DOCUMENT TEXT:

Analysis of junctional and F-actin dynamics during blood vessel morphogenesis

Organ morphogenesis relies on dynamic cell behaviors, which are highly coordinated to ensure a functional cellular organ architecture. During vascular morphogenesis, the process of angiogenesis is driven by cell migration, cell shape changes and cell rearrangements. Here, a dynamic balance between inter-endothelial cell adhesion and plasticity allows angiogenic sprouting while maintaining the endothelial seal.
Previous analyses on blood vessel formation and anastomosis in zebrafish have shown that junctional remodeling is central to many aspects of morphogenetic endothelial cell-cell interactions. In particular, the adhesion molecule VE-cadherin (Cdh5) is essential for coordinated cell shape changes during multicellular tube formation, as loss of VE-cadherin was shown to inhibit cell rearrangements (Sauteur et al., 2014). This study also proposed an active, force generating function for VE-cadherin in this process. This hypothesis is supported by our study showing that cell elongation is mediated by junction-based lamellipodia (JBL), which are thought to provide a tractile force for junction elongation (Paatero et al., 2018).

EXERCISES TO COMPLETE:
1. In the blood vessel morphogenesis text, what is thought to provide a tractile force for junction elongation?
2. Can you repeat the blood vessel morphogenesis text word for word, from "Previous analyses on" to "et al., 2018)."?

COLLECTED MATERIAL:
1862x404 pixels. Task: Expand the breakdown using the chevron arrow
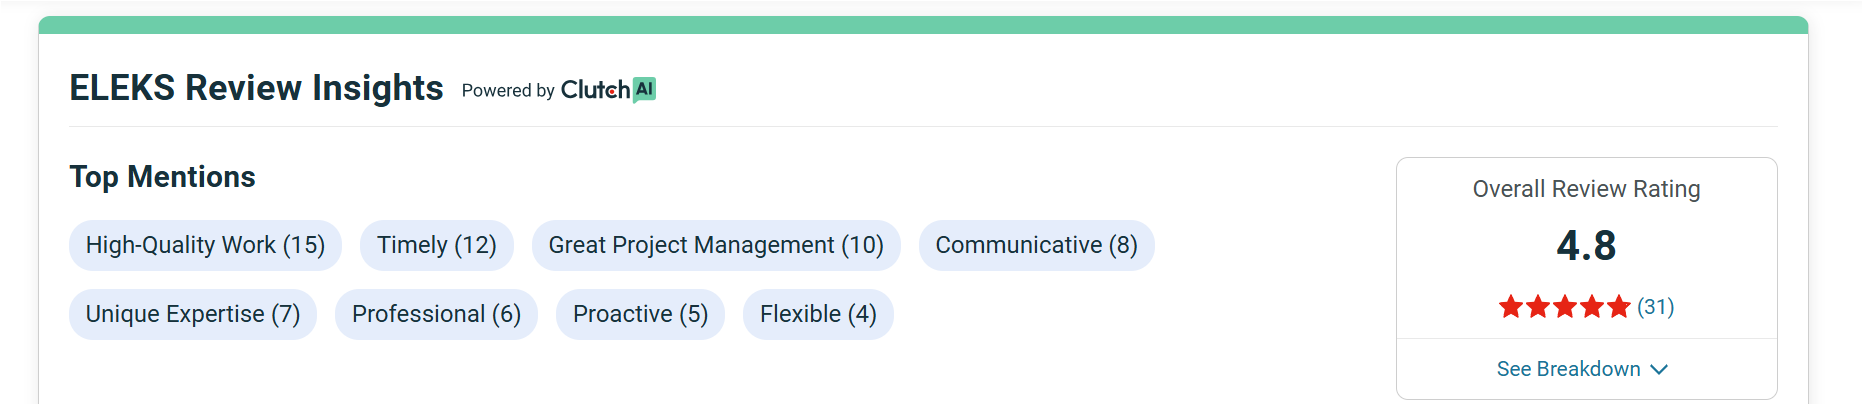pyautogui.click(x=1659, y=369)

SOLUTIONS PER TASK:
1. Junction-based lamellipodia (JBL).

2.
Previous analyses on blood vessel formation and anastomosis in zebrafish have shown that junctional remodeling is central to many aspects of morphogenetic endothelial cell-cell interactions. In particular, the adhesion molecule VE-cadherin (Cdh5) is essential for coordinated cell shape changes during multicellular tube formation, as loss of VE-cadherin was shown to inhibit cell rearrangements (Sauteur et al., 2014). This study also proposed an active, force generating function for VE-cadherin in this process. This hypothesis is supported by our study showing that cell elongation is mediated by junction-based lamellipodia (JBL), which are thought to provide a tractile force for junction elongation (Paatero et al., 2018).